— Begin —

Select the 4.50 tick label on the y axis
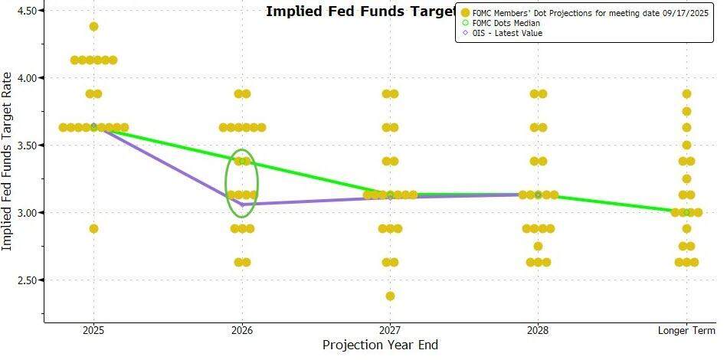(x=27, y=11)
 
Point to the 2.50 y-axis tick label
(x=27, y=280)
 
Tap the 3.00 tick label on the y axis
(x=27, y=213)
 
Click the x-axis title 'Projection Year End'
(x=380, y=345)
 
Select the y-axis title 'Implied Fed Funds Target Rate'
(x=8, y=161)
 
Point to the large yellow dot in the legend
(x=465, y=13)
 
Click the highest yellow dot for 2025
(x=94, y=26)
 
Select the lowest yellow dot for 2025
(x=94, y=228)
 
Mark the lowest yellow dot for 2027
(x=390, y=296)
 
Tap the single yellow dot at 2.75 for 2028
(x=538, y=246)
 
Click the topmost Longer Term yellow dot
(x=686, y=93)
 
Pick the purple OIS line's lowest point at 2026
(x=243, y=205)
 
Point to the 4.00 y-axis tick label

— End —

Please lay out every line of the records above as a Markdown table with the columns No. and Text, numbering the rows and skipping blank lines. Leave the pictures out.

> **Exercise response**:
| No. | Text |
|---|---|
| 1 | Select the 4.50 tick label on the y axis |
| 2 | (x=27, y=11) |
| 3 | Point to the 2.50 y-axis tick label |
| 4 | (x=27, y=280) |
| 5 | Tap the 3.00 tick label on the y axis |
| 6 | (x=27, y=213) |
| 7 | Click the x-axis title 'Projection Year End' |
| 8 | (x=380, y=345) |
| 9 | Select the y-axis title 'Implied Fed Funds Target Rate' |
| 10 | (x=8, y=161) |
| 11 | Point to the large yellow dot in the legend |
| 12 | (x=465, y=13) |
| 13 | Click the highest yellow dot for 2025 |
| 14 | (x=94, y=26) |
| 15 | Select the lowest yellow dot for 2025 |
| 16 | (x=94, y=228) |
| 17 | Mark the lowest yellow dot for 2027 |
| 18 | (x=390, y=296) |
| 19 | Tap the single yellow dot at 2.75 for 2028 |
| 20 | (x=538, y=246) |
| 21 | Click the topmost Longer Term yellow dot |
| 22 | (x=686, y=93) |
| 23 | Pick the purple OIS line's lowest point at 2026 |
| 24 | (x=243, y=205) |
| 25 | Point to the 4.00 y-axis tick label |